BAGUIO CITY - It was a cold March morning when they started arriving. Some came in a mix of team and P.E. uniforms wearing shoes that ranged from the latest signature sneakers to whatever was available.
Bu whatever school, social or economic background they belong, every kid was equal to the task when they stepped into the covered basketball court of St Louis University for the Baguio leg of the Jr. NBA Jr. WNBA Philippines.
It was the first time a Jr. NBA Regional Selection Camp was held in the country's Summer Capital in the eight-year-old youth program. The best players selected in the two-day event will join the National Training Camp in April and an overseas trip as part of the NBA Experience later in the year.
The program is free and open to players from 10 to 14 years old.
From the more than 292 total participants who registered on Saturday, 40 boys and 24 girls were selected to return the following day based on their scores.
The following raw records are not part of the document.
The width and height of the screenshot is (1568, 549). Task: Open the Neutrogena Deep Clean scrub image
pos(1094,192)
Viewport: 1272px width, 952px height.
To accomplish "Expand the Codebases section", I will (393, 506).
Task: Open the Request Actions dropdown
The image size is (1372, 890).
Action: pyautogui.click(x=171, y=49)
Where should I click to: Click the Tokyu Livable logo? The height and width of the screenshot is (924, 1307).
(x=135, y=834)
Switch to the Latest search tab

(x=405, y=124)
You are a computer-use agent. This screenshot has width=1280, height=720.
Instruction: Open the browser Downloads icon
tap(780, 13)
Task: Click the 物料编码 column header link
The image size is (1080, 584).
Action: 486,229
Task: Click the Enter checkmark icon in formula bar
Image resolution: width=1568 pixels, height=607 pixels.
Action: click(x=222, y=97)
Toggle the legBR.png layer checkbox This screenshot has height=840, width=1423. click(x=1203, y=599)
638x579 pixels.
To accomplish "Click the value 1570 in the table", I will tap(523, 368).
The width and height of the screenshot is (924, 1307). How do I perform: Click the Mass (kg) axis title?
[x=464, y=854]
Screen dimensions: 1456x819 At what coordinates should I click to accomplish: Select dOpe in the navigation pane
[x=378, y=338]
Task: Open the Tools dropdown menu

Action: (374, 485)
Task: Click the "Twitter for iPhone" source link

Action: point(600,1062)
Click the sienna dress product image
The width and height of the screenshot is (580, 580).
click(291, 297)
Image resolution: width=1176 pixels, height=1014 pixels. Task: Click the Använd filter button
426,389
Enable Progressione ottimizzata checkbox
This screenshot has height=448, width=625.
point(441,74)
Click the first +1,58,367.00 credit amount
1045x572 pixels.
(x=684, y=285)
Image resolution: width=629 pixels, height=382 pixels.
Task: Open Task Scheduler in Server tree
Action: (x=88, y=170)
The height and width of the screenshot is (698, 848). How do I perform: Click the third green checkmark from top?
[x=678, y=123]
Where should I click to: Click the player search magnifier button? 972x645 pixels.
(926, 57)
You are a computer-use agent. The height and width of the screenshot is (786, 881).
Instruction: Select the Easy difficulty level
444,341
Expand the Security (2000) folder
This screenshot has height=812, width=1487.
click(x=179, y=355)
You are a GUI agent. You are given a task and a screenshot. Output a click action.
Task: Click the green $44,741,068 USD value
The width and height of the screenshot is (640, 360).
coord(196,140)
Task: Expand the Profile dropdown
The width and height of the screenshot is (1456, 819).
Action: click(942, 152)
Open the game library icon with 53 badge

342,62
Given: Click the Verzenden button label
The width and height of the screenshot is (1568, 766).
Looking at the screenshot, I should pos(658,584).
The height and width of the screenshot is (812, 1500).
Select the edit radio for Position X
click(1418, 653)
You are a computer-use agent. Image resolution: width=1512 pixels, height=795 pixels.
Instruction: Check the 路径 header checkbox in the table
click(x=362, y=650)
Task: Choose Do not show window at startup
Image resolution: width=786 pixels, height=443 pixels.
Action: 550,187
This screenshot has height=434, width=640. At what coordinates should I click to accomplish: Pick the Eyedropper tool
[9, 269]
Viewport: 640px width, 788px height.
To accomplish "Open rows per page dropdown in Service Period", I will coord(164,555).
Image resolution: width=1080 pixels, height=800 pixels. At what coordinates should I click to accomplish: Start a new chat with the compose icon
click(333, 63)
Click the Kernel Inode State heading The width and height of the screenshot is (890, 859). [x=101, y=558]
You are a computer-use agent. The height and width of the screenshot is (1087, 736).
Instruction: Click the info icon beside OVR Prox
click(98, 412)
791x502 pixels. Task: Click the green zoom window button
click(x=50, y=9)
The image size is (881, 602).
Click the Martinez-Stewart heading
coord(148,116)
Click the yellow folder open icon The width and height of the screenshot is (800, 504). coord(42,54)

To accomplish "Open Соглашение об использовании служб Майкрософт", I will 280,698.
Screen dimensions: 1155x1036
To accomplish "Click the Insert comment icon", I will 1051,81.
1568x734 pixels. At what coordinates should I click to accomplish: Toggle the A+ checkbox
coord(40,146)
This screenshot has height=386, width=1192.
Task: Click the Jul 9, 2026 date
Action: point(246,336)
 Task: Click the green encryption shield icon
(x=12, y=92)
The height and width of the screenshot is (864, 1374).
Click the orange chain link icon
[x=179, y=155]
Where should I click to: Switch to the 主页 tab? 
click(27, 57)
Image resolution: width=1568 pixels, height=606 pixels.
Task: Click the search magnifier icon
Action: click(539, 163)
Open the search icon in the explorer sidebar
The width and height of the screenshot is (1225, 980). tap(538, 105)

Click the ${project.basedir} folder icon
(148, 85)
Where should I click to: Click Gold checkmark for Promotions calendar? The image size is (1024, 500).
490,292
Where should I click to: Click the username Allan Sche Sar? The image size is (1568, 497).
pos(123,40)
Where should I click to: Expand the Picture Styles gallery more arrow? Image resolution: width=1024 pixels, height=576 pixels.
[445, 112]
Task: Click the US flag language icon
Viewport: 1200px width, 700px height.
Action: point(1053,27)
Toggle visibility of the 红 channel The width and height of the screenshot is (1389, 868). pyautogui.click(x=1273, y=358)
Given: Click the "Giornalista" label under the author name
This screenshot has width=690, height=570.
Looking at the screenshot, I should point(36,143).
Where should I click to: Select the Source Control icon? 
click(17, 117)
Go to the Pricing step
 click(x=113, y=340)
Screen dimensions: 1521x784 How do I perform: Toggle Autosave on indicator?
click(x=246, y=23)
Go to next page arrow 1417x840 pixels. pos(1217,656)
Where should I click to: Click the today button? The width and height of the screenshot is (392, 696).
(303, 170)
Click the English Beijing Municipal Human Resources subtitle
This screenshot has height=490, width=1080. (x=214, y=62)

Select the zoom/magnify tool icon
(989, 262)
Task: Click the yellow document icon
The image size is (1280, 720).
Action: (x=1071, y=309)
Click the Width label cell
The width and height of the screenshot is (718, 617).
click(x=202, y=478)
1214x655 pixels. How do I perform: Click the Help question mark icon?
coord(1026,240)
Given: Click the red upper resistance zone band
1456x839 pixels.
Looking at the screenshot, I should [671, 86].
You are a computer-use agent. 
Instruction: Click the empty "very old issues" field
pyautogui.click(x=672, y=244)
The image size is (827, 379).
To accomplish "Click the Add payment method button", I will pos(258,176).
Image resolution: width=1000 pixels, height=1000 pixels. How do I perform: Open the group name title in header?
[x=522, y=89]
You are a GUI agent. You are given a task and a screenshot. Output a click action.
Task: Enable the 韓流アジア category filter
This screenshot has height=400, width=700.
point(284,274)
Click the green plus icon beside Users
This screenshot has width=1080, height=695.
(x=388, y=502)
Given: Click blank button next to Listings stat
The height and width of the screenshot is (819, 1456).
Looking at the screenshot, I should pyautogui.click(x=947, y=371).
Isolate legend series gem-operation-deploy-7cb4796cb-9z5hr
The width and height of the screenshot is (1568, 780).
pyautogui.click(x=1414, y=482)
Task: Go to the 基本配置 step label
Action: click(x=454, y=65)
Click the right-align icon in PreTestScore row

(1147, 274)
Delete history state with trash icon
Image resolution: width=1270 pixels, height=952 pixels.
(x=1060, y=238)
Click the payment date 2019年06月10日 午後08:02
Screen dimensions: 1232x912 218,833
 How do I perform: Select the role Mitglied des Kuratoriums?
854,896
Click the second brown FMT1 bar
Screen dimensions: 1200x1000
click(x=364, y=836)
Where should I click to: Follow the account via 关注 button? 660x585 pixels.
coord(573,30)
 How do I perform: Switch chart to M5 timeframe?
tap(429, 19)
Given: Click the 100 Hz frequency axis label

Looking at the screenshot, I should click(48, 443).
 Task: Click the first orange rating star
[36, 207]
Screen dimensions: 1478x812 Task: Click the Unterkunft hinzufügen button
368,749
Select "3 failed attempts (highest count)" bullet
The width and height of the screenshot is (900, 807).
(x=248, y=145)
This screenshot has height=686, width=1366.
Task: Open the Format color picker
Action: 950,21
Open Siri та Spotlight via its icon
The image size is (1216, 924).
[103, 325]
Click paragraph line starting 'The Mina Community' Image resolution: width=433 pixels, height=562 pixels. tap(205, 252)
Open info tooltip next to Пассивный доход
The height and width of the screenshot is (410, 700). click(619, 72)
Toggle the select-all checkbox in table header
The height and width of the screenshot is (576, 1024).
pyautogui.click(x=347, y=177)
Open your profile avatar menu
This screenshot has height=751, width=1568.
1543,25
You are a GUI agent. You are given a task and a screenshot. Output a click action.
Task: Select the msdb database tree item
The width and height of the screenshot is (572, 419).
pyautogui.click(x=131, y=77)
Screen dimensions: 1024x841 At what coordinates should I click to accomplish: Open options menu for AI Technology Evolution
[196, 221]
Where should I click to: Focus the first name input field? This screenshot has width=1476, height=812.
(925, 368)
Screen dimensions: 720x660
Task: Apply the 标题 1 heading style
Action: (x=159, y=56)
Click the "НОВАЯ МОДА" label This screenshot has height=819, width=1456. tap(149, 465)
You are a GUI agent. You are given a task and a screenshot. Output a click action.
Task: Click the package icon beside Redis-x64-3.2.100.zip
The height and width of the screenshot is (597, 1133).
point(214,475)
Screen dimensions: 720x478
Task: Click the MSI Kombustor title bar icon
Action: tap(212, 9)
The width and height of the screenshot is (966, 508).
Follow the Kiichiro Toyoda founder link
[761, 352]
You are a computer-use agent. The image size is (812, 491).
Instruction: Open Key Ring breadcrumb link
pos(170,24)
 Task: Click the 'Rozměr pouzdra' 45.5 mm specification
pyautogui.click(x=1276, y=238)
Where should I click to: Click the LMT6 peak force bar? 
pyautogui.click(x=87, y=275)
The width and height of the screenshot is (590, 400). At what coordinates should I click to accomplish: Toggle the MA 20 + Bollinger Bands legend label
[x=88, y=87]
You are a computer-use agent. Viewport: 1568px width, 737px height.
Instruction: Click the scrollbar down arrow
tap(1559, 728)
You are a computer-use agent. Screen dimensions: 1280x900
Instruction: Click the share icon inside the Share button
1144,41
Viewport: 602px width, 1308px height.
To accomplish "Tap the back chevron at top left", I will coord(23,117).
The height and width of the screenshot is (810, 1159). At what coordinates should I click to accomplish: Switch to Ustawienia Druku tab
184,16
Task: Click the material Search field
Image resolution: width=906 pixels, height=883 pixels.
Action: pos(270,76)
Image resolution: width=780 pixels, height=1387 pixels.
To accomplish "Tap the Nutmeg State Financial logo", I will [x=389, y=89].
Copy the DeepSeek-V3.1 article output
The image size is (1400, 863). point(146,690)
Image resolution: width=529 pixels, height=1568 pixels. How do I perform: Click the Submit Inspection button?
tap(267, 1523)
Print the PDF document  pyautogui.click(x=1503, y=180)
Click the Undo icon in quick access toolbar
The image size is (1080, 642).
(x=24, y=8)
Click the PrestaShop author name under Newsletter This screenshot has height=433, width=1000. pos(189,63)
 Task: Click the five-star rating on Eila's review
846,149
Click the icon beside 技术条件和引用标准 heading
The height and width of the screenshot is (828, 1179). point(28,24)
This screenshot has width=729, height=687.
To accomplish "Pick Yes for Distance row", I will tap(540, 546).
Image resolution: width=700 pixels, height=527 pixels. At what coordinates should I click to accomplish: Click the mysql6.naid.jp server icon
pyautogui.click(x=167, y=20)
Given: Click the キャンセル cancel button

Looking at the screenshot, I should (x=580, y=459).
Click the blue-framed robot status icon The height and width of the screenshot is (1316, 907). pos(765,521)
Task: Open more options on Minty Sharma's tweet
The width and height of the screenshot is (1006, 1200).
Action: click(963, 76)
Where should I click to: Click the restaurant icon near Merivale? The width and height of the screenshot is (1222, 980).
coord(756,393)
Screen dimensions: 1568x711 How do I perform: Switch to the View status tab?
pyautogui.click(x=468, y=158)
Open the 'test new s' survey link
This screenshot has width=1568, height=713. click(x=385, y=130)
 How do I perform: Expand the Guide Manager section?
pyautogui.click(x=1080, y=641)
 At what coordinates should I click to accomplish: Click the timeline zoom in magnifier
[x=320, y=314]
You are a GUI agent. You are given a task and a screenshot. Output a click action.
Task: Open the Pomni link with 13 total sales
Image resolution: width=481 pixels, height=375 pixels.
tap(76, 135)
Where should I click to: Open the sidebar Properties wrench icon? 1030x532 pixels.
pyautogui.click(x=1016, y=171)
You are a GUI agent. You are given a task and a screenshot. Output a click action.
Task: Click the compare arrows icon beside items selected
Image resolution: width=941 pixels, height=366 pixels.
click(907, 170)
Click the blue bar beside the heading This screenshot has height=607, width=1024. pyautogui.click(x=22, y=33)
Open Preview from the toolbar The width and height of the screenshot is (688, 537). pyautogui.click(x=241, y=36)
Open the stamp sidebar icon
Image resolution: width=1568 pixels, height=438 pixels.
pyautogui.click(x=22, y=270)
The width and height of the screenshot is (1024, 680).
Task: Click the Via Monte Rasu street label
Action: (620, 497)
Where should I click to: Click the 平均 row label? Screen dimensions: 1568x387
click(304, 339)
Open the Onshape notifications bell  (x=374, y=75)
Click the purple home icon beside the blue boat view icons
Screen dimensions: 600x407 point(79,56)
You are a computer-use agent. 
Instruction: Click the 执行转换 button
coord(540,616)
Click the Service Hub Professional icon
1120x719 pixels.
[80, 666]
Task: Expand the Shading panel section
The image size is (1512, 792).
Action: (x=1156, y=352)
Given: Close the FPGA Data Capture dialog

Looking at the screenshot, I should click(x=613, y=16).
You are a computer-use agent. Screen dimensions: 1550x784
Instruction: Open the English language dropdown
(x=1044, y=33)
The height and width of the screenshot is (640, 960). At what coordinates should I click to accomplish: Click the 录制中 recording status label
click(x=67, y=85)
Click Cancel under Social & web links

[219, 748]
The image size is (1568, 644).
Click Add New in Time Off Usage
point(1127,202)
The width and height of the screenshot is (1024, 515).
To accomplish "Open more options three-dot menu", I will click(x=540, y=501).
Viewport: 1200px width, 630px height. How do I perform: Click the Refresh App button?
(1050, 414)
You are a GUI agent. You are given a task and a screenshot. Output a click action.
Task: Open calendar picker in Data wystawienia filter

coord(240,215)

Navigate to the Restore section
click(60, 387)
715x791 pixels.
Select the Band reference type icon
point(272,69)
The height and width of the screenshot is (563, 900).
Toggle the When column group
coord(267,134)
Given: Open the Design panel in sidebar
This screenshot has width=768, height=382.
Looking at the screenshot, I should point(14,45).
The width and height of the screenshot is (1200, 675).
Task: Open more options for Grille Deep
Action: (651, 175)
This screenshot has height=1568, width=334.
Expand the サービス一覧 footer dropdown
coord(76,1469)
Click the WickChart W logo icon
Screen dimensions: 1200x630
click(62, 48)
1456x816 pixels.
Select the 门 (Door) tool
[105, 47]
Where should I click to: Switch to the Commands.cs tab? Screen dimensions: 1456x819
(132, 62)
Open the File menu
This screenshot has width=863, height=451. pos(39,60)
Jr. NBA coach Rodney Santos said Day One was all about the Skills Challenge where the kids had to beat their own times in the skills stations since the basis of selection would rely on a faster second attempt.
"If we can select more, the better pero we're not looking for who scores the most but we also want to see the basketball IQ, the better understanding of the game, those who can pass, dribble and not just shoot," Santos told Spin.ph.
Among the coaches present to lend their expertise in the Skills Stations were Christian Luanzon, Jon Ramirez, Eric dela Cuesta, Junjun Alas plus Perlas players Ish Tiu, Melissa Jacobs and Len Formata.
Many of the kids were accompanied by their parents and coaches.
Skill stations tested each participants' shooting, layup, passing and dribbling skills. Physical and vital stats plus strength, footwork, wingspan and jumping ability of each player were also measured.
Coach Gonzales said the basis of the program is to see how the kids perform in a team setting and the skills assessment helps them discover what they need to continue to improve on.
Booths gave away Alaska products, free Gatorade and bag tags. There was also a popular Playstation console where kids could play NBA video games.
One of those who made the cut was Brandon Natera, 13, who said his coach told him to join the Jr. NBA to improve his skills against bigger players. The skills test showed he can shoot but needs to work on his passing, especially since he plays boith guard positions.
"Promise ko po sa sarili ko gagalingan ko po bukas para makuha ko po yung next round," Natera said.
One of the smallest participants was eight-year-old Alexandra Puntayno who was brought by her lola and mother.
"My favorite part is the dribbling and I think I'm good at it," she said.
To the other players who did not make the cut, Santos left a message.
"I hope they use it as motivation. Hindi dapat sila ma-down. They have to accept the challenge that come next year to show everyone that they have become better."
Booths gave away Alaska products, free Gatorade and bag tags.
Partner companies were Alaska, Gatorade, Globe and Phoenix Petroleum.